I am not sure which code is the adopted code in haynewp's area but having just a single brace at each ends may be not redundant enough.  of course this will depend on the total area of the building.  if your governing code is based on 97UBC, please check the rho factor to see if you get penalized for a non-redundant system.

DaveAtkins, any thoughts on redundancy factor for a three sided braced frame structure?

RE: Flexible diaphragm and rotation

Whyun,
Interesting question, and worthy of some discussion...in my limited experience with the UBC and IBC, the rho factor would be calculated assuming that no redundancy to the system.  This would be because if any one brace failed, the system would fail - therefore no redundancy.
Now for the original question about steel deck - rigid or flexible.  I have done some theoretical research (using FE SAP models) to model steel deck diaphragms.  What I found was rather shocking.
The building I modeled was 1000 ft by 400 ft, with an expansion joint at 500 ft.  The building was a tilt up building (concrete shear walls) with a braced frame at the expansion joint.  
Here is what I found.  The steel deck diaphragm (1 1/2" 22 ga, with 36/4 pattern and 4 sidelaps) was stiff enough to act as a three sided box, even though there was a braced frame on the fourth side.  By the time the diaphragm deflected enought to where the braced frame took load, the rotational stiffness of the diaphragm had transfered the load to the transverse shear walls.
This is of course a model, and not reality.  But as I played around with the stiffness of the diaphragm, I found that if the diaphragm deflection was up to 100 times that of the resisting element, that it was still stiff enough to act as a rigid diaphragm to re-distribute the loads.
Of course I haven't been able to get funding to try this on a full scale building...but if I were designing a structure with multiple kinds of lateral resisting elements, I would design the diaphragm for the higher shear because of the torsional redistribution, and also check the shear walls for the higher load, but also design the braced frame for a flexible diaphragm.
Just food for thought.

RE: Flexible diaphragm and rotation

whyun,

I work in Wisconsin, which almost always results in Seismic Design Category A.  However, I reviewed IBC Section 1617.2, and rho is definitely higher when only one brace resists lateral loads, because r max is equal to 1.  So you are indeed penalized in one direction when only three braced frames are used.

DaveAtkins

RE: Flexible diaphragm and rotation

Thank you both for the follow up.

It is interesting to see douganthols' metal deck of a tilt up building acting like a three sided structure.  whats shocking is not that the brace really isnt effective at all.  traditionally, and even today, this type of building will be designed as having a purely flexible diaphragm.  brace taking exactly the same shear as the parallel concrete wall on the other side.
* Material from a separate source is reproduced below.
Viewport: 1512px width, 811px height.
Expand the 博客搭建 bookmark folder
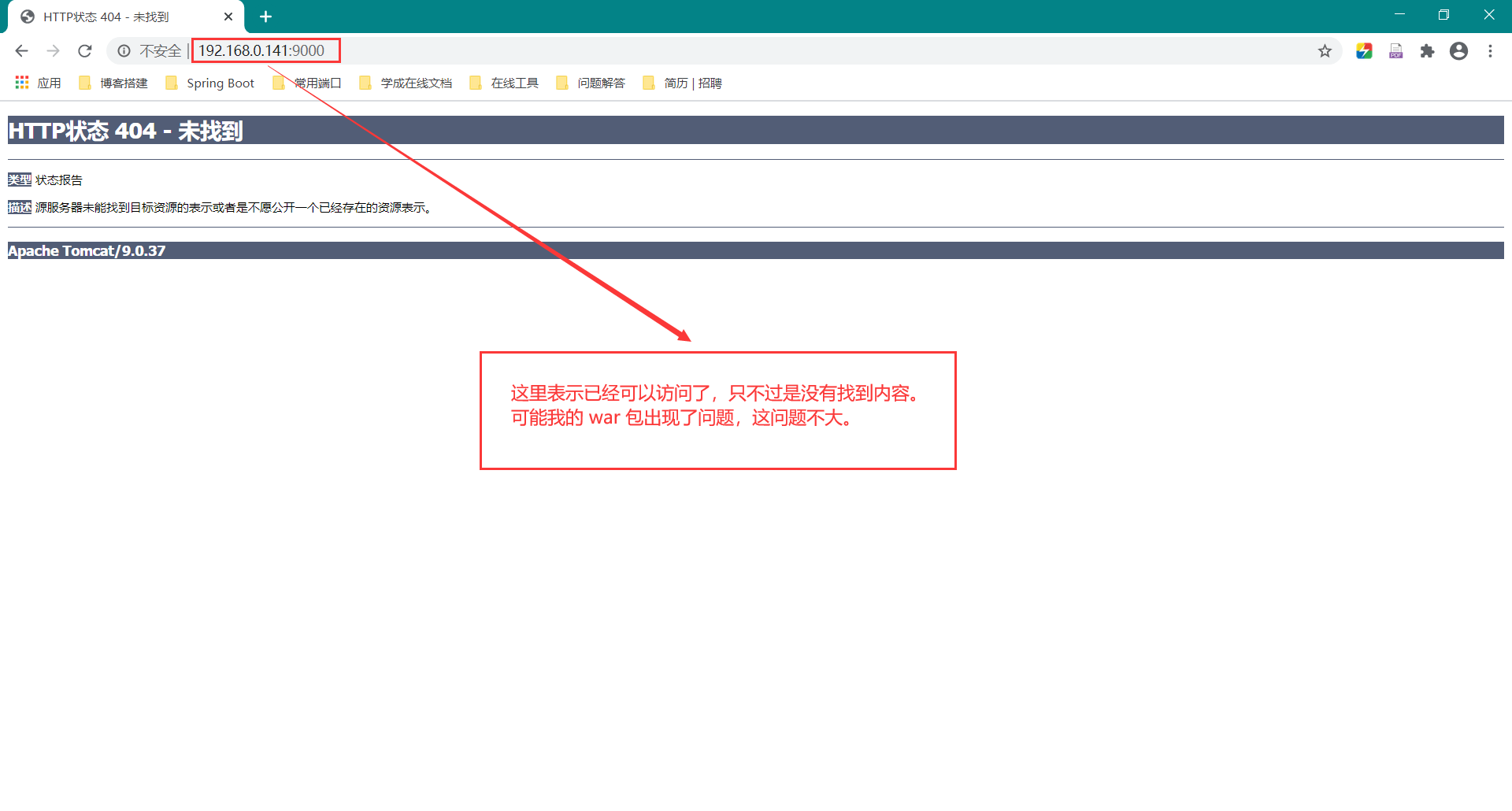113,83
I do agree with your envelope approach similar to the wood diaphragm design recommendation from SEAOC.

For Dave, Did wisconsin adopt IBC2000 already?  Where i am at, it is going to be 1997UBC for 3 more years.  1617.2 in the IBC appear to be no different from the 1997 definition of rho, r max, etc.  I think if you have a small enough structure, rho will not exceed one, even for a three sided structure.  I am not sure how small a structure... perhaps garage size.  Anything bigger, you may be penalized upto 50%.

Thank you for your discussion.

RE: Flexible diaphragm and rotation

Actually, a building with 1 LLRS on each of 2 walls is probably REALLY FLEXIBLE...
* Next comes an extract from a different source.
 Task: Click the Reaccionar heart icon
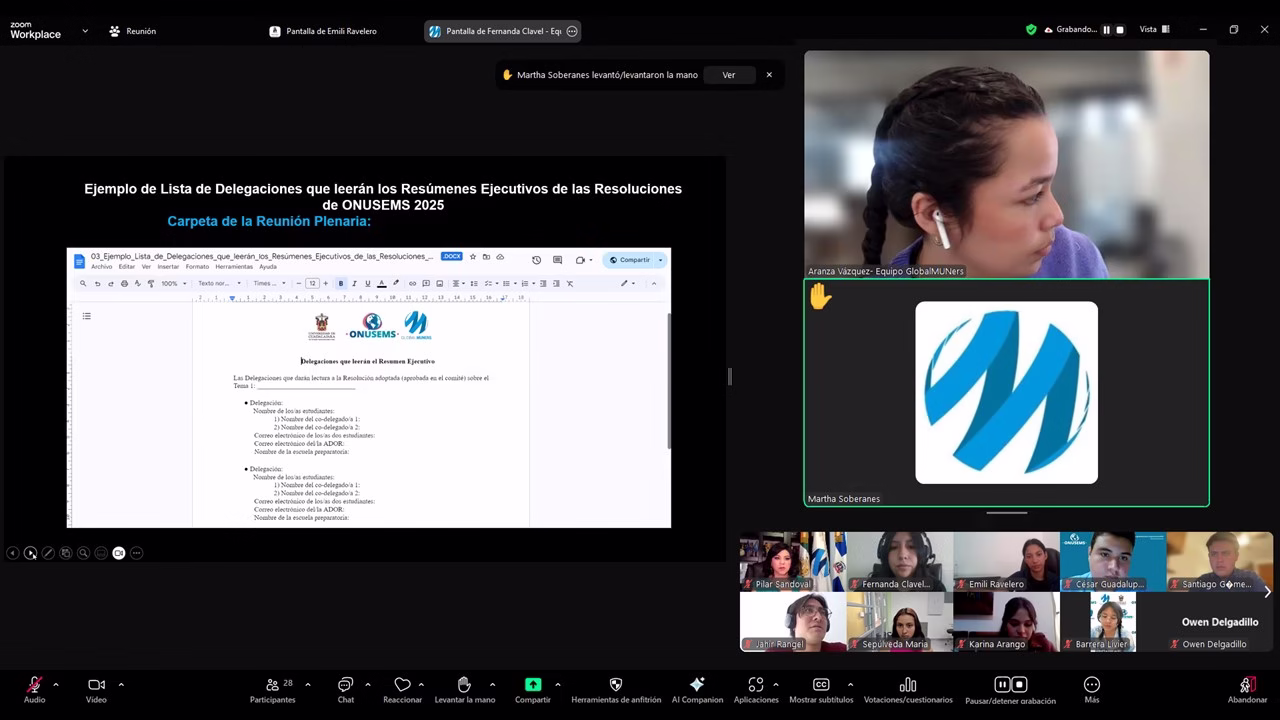point(402,685)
Can this be said of metal deck with concrete?

I agree with this statement only for the condition presented by haynewp (non-composite metal deck roof).

RE: Flexible diaphragm and rotation

whyun,

Yes, Wisconsin adopted IBC (with a few "Wisconsinisms") in July of this year.  Rho is equal to one in Seismic Design Categories A, B, and C (no penalty).  I was referring to Categories D, E, and F, and a "typical" size building (say, 100'x100').

In response to your other question, statics must be satisfied regardless of whether or not the diaphragm is flexible or rigid.  You cannot satisfy statics with two braced frames on two perpendicular walls.  You must have braced frames on three walls.